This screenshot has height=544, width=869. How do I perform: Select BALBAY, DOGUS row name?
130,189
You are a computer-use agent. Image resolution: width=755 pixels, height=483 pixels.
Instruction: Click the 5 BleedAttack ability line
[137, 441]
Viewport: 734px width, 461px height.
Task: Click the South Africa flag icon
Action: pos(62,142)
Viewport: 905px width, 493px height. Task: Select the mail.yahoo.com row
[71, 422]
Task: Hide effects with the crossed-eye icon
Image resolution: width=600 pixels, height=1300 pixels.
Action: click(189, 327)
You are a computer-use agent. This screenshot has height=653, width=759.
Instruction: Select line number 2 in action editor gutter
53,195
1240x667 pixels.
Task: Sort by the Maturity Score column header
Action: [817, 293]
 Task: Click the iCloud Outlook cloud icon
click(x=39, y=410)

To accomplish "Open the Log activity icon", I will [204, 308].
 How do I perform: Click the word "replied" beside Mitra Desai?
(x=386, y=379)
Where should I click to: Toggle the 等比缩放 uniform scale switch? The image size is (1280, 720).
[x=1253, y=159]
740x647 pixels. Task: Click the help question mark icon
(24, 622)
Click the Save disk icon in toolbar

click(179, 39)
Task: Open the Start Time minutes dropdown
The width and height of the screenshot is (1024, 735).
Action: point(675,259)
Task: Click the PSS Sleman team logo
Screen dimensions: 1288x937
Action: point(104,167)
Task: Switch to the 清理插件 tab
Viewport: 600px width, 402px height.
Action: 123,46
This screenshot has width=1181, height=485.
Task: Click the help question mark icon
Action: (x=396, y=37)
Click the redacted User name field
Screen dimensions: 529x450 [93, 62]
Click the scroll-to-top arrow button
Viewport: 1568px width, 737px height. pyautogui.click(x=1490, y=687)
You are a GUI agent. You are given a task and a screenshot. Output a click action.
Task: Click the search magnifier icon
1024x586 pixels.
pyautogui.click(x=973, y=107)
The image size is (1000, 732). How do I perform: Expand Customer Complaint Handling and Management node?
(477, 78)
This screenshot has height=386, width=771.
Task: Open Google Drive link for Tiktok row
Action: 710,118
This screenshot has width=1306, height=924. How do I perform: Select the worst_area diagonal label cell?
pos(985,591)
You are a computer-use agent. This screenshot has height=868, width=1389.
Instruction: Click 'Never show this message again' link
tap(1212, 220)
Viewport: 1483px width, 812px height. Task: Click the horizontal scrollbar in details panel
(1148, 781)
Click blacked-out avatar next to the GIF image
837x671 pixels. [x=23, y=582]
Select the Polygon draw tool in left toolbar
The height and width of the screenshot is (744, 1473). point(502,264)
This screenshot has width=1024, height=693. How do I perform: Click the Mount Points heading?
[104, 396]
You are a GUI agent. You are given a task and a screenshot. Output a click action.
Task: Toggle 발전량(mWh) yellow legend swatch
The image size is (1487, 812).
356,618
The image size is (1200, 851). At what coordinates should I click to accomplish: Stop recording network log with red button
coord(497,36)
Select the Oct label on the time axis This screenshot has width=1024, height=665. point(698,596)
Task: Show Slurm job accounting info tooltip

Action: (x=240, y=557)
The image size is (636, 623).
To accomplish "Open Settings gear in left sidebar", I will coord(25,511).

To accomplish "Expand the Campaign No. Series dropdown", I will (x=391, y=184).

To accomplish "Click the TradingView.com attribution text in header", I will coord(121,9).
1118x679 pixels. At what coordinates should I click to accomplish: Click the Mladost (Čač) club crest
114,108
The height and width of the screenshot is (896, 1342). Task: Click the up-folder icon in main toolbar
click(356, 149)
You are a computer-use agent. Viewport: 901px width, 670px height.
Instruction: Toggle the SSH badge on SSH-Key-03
┄┄┄┄┄┄
- TASK STATEMENT:
Every line above that carries the string "computer" should be copied.

- TASK SOLUTION:
You are a computer-use agent. Image resolution: width=755 pixels, height=483 pixels.
You are a computer-use agent. This screenshot has height=653, width=759.
You are a computer-use agent. This screenshot has height=868, width=1389.
You are a computer-use agent. Viewport: 901px width, 670px height.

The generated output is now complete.